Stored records
☆ ☆ ☆ ☆ ☆

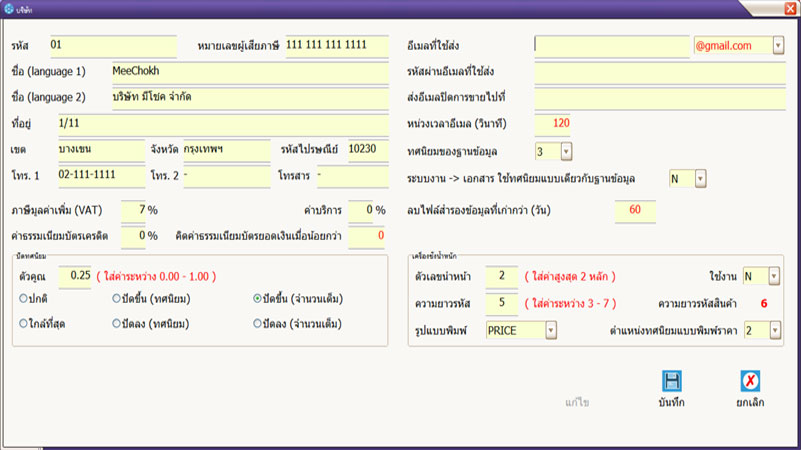Open the price decimal position dropdown
Image resolution: width=801 pixels, height=450 pixels.
[774, 330]
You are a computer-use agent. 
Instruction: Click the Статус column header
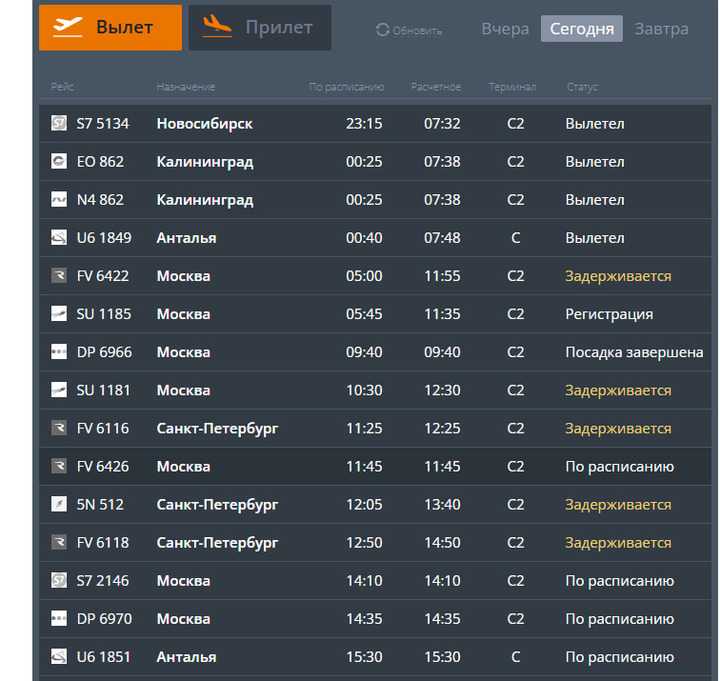point(582,87)
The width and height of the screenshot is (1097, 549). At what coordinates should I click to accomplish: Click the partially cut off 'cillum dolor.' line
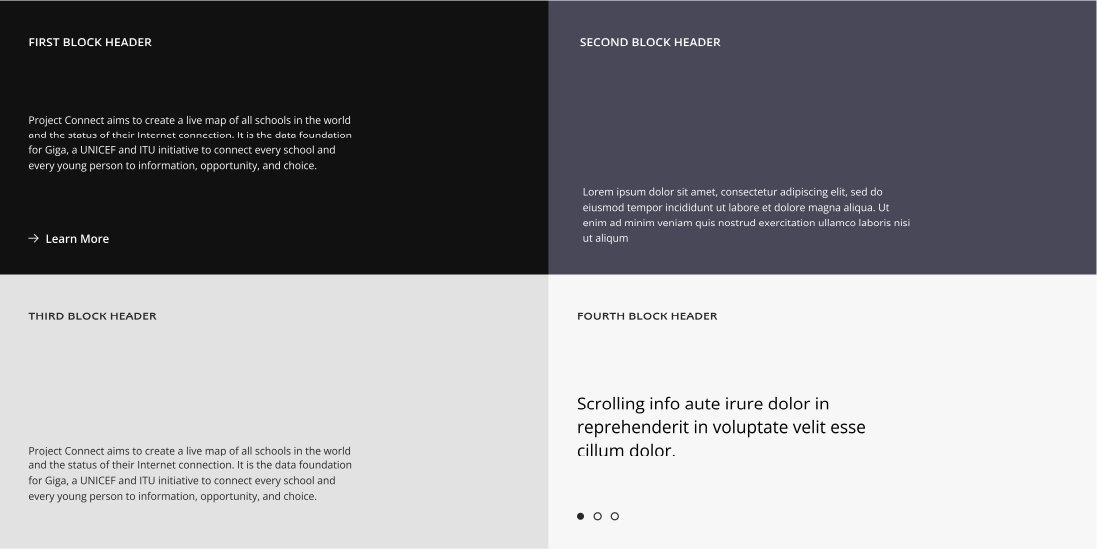tap(626, 450)
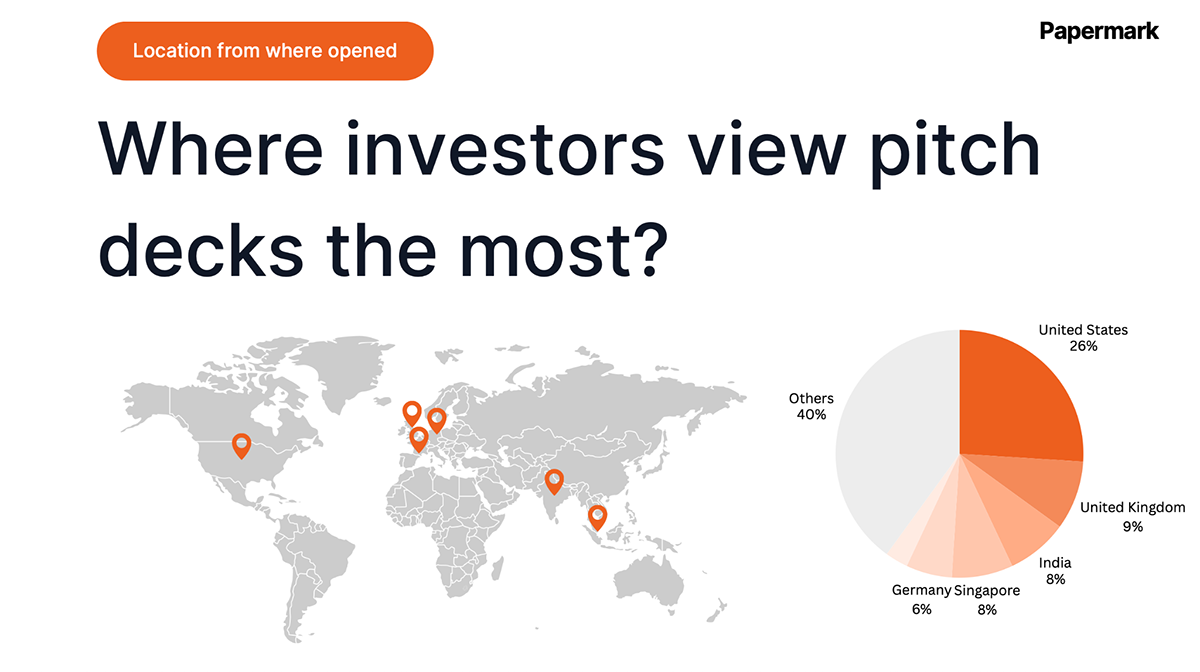Click the map pin over India
Image resolution: width=1200 pixels, height=672 pixels.
coord(553,481)
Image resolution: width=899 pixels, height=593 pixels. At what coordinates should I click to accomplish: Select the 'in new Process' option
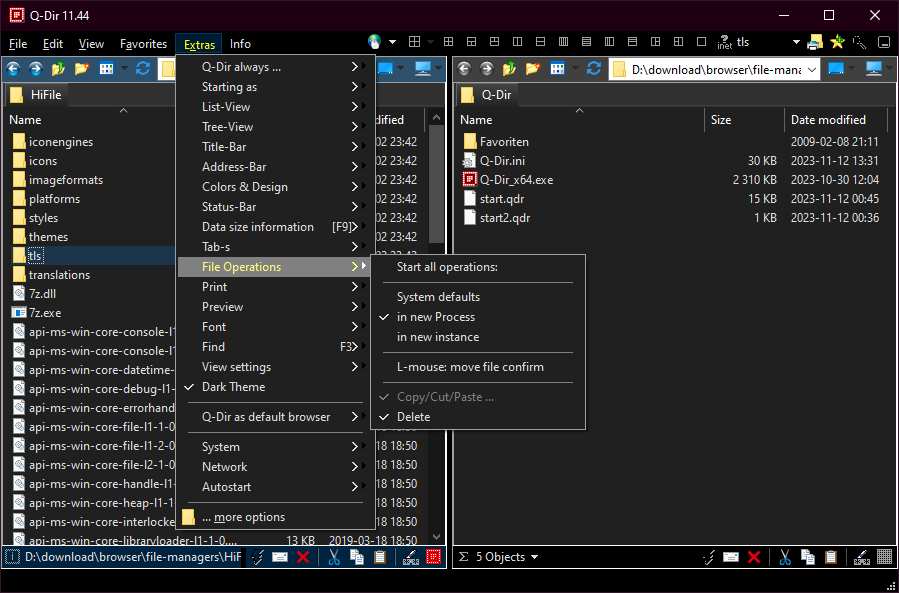[x=435, y=317]
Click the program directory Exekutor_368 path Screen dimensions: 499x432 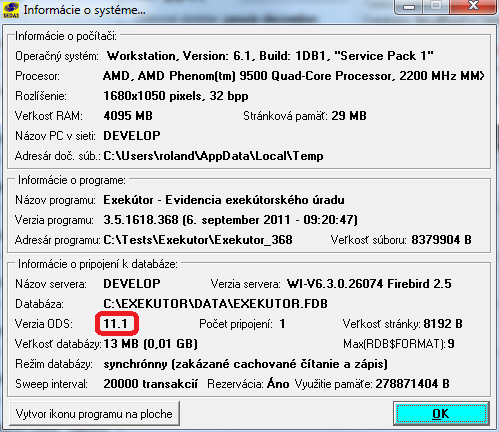coord(198,240)
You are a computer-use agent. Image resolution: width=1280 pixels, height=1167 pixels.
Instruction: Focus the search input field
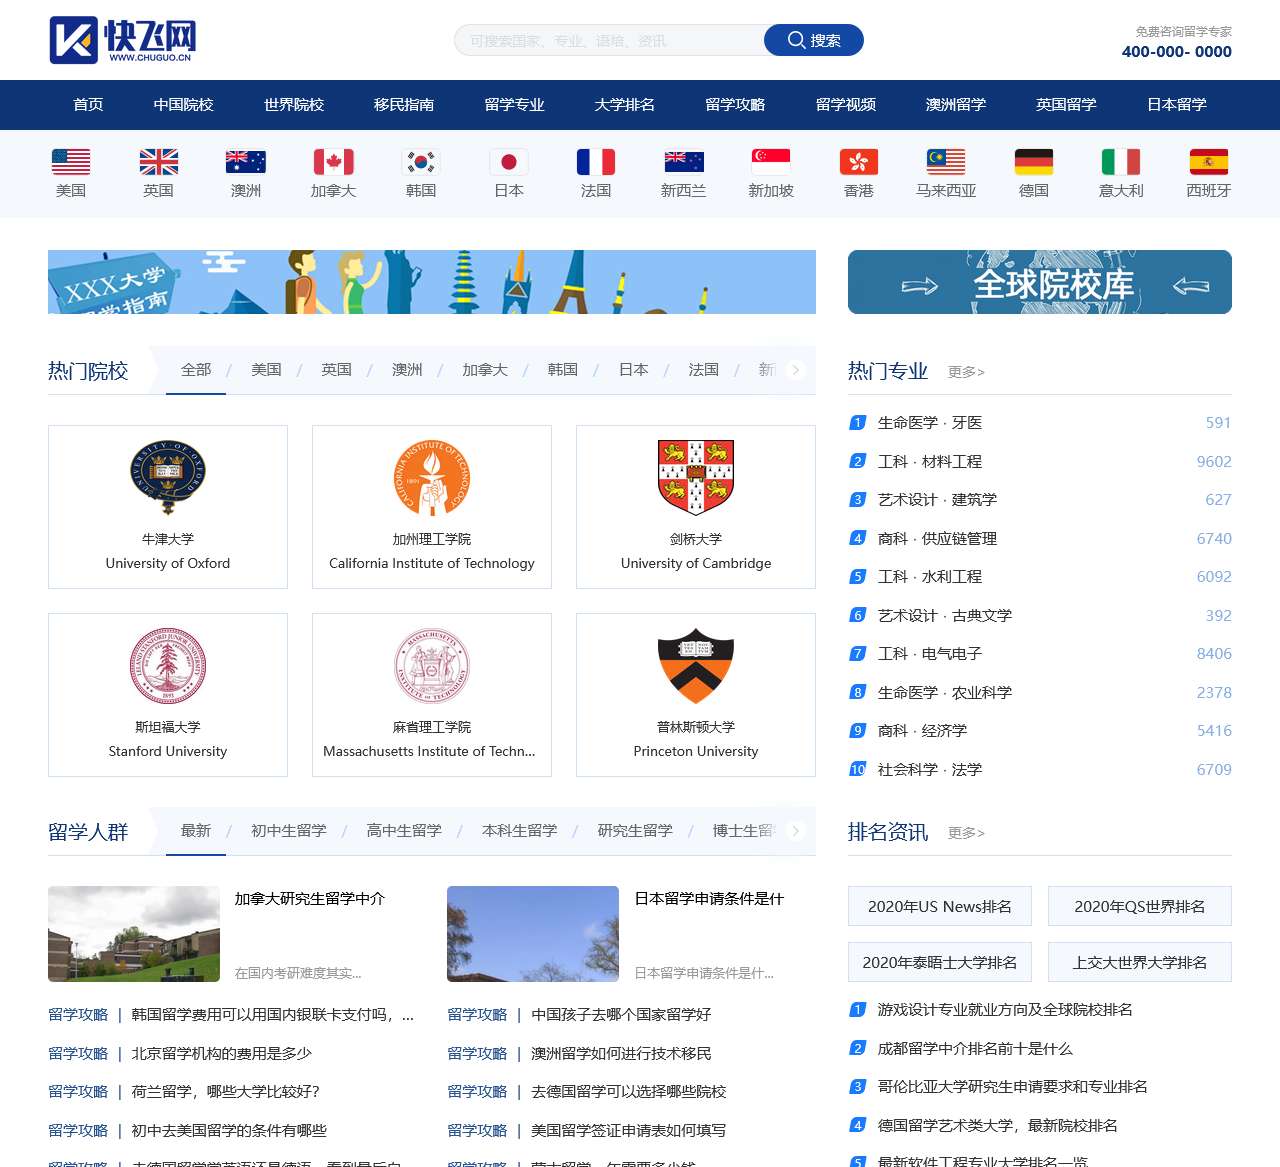pyautogui.click(x=610, y=41)
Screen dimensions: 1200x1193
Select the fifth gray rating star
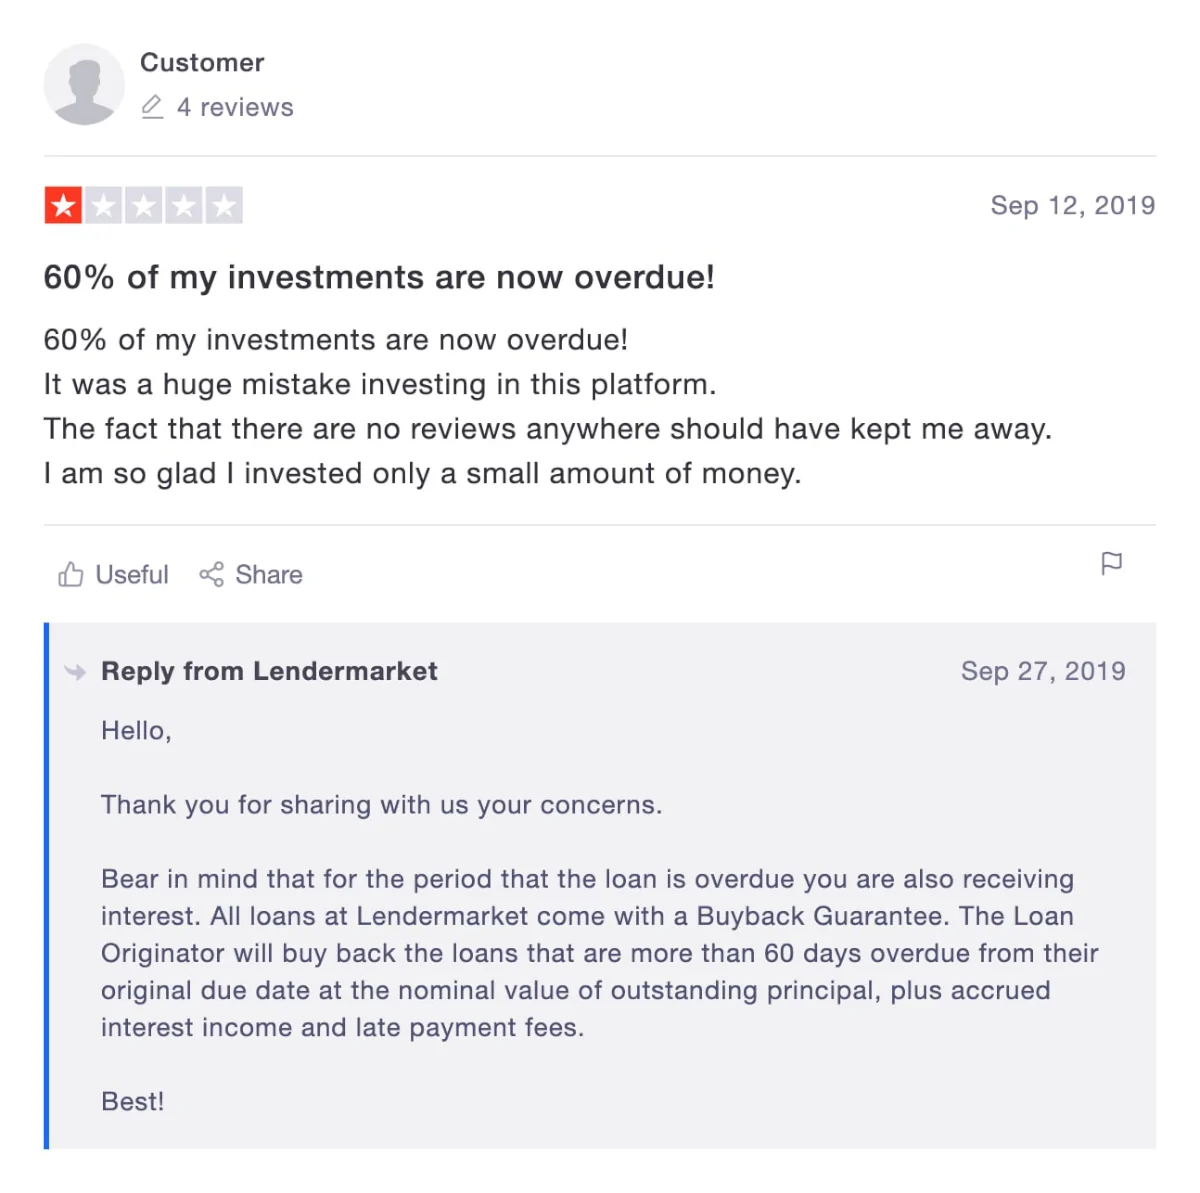pos(224,206)
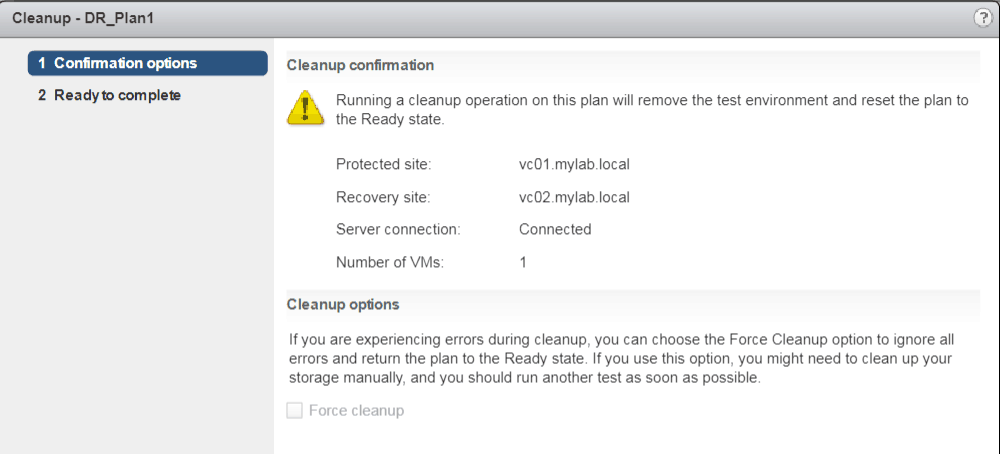The width and height of the screenshot is (1000, 454).
Task: Click the yellow warning triangle icon
Action: [304, 108]
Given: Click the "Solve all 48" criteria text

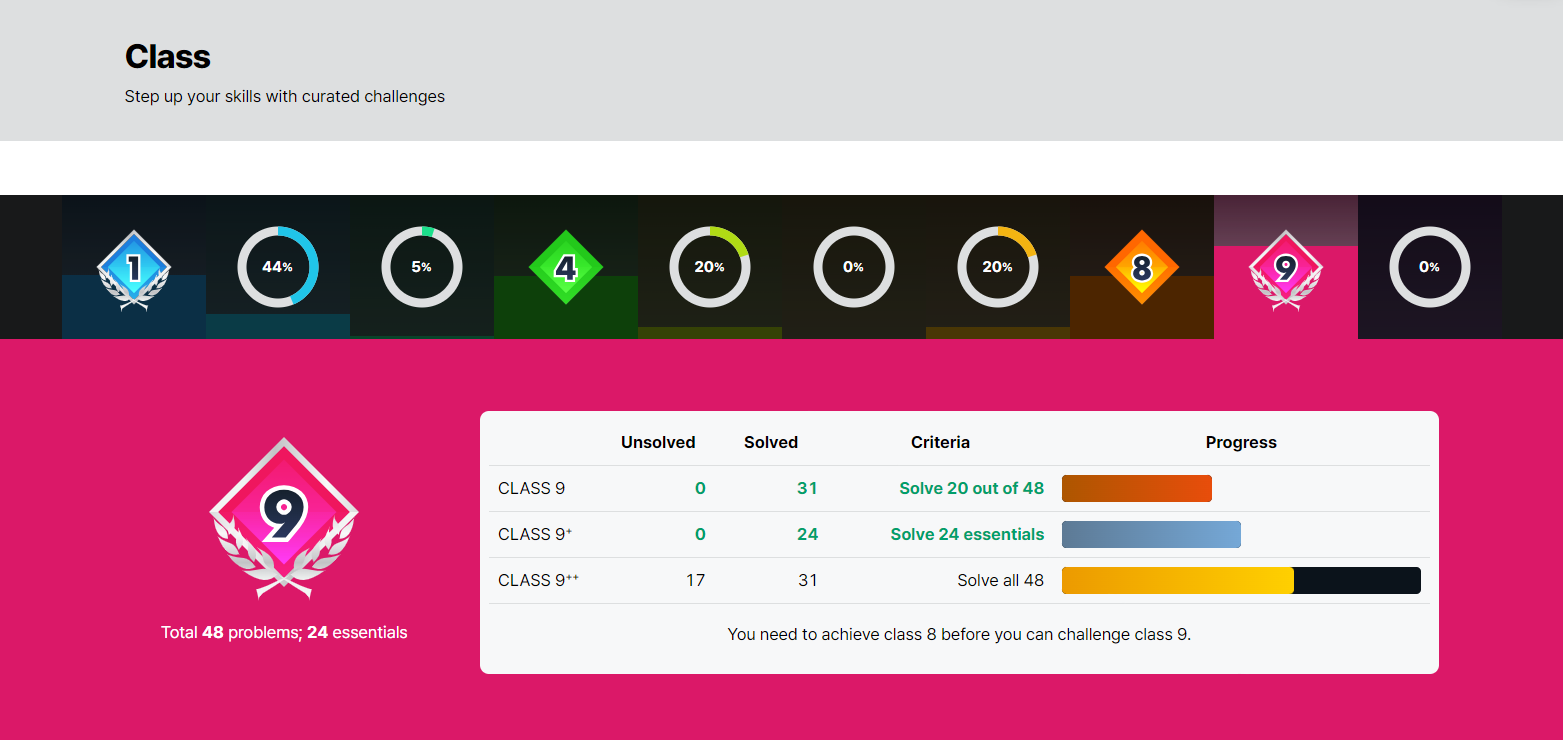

☆ ☆ ☆ ☆ ☆

- _Work instructions_: Give the number of lines in the entries that include the string "agent", and nothing more.

- _Task result_: 2